Données:
- - - -
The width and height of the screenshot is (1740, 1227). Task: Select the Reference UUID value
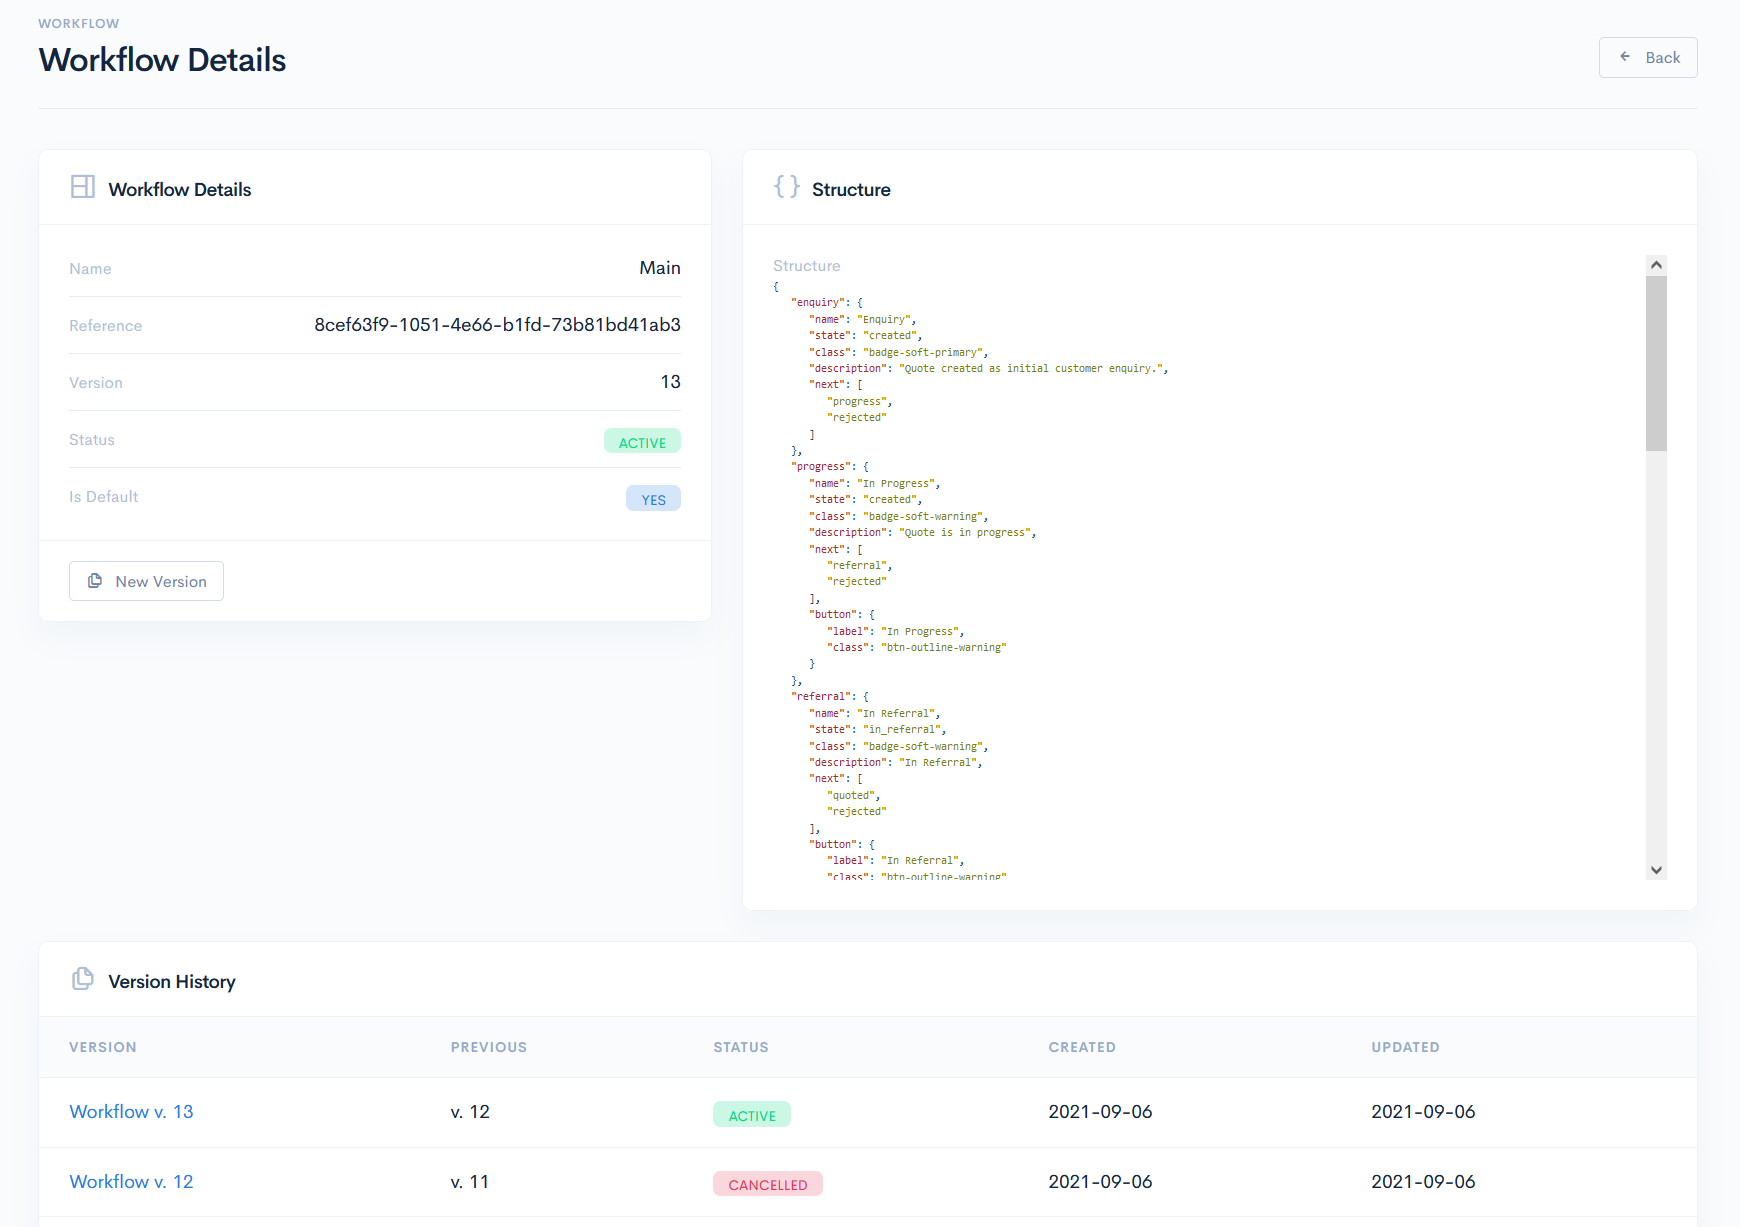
- - - -
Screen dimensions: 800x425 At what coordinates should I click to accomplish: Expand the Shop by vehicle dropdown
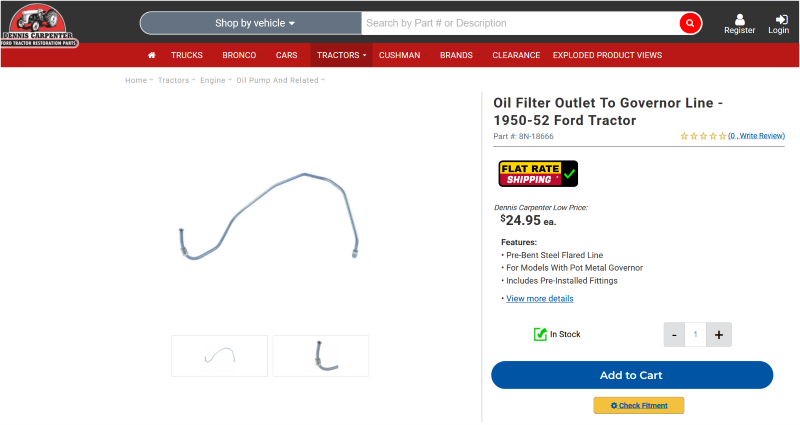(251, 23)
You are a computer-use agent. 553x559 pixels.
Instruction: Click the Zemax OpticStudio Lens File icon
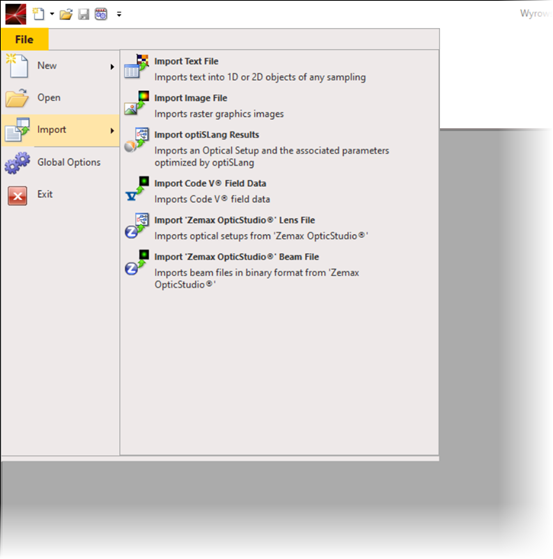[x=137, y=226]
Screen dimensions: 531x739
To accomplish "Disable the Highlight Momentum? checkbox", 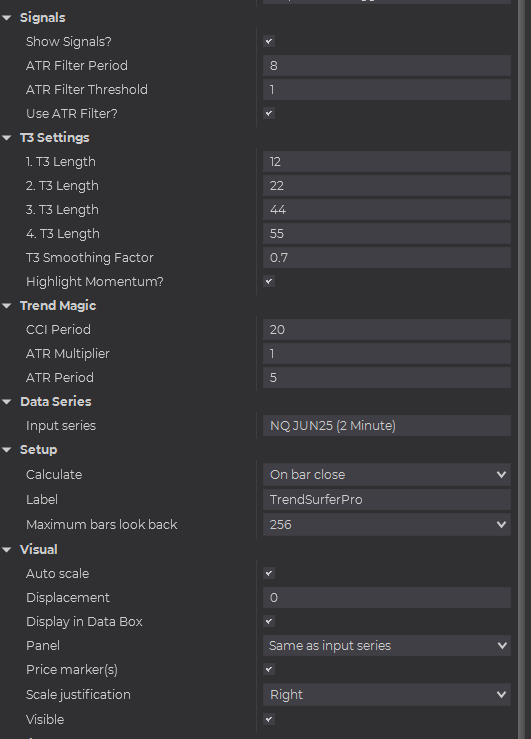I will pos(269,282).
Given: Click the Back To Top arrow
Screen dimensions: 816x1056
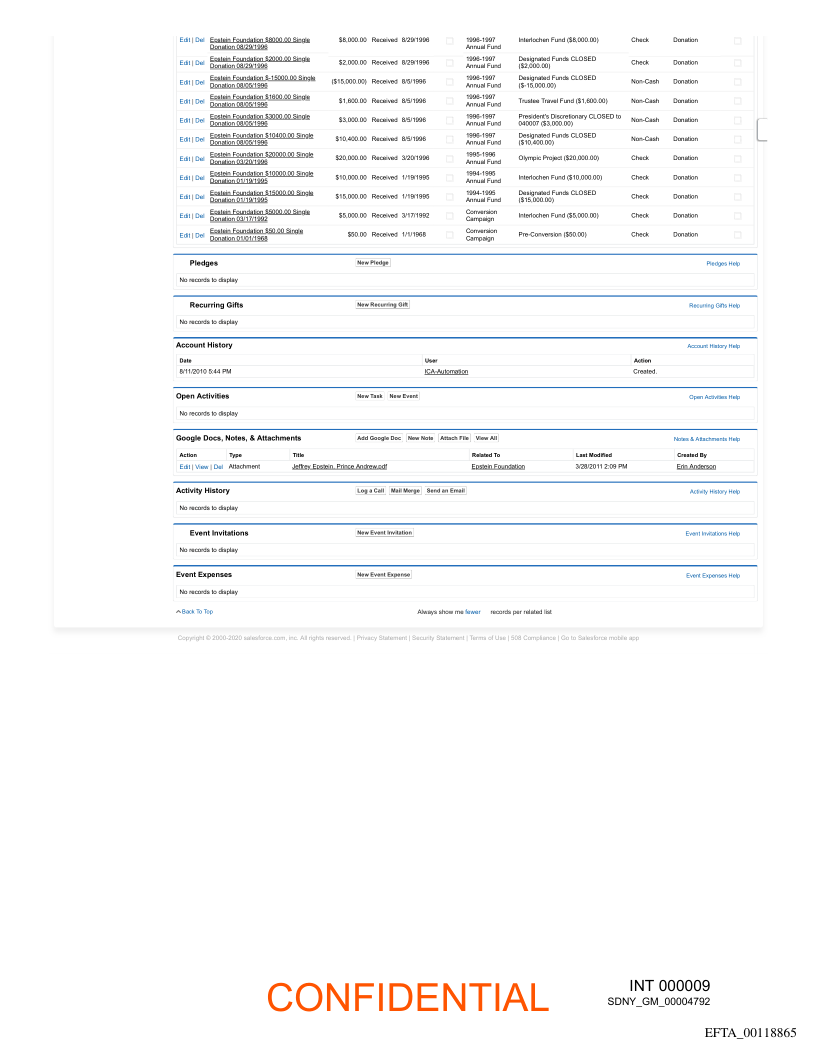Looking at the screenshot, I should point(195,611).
- - - -
Vos consignes: Recopiez à l'identique la partie qui commence par la ligne contenant « Given: Click the Back To Top arrow » et se termine par celle contenant « Looking at the », ces deux lignes comprises. Omettez les images dans votre réponse.

Solution:
Given: Click the Back To Top arrow
Screen dimensions: 816x1056
Looking at the screenshot, I should point(195,611).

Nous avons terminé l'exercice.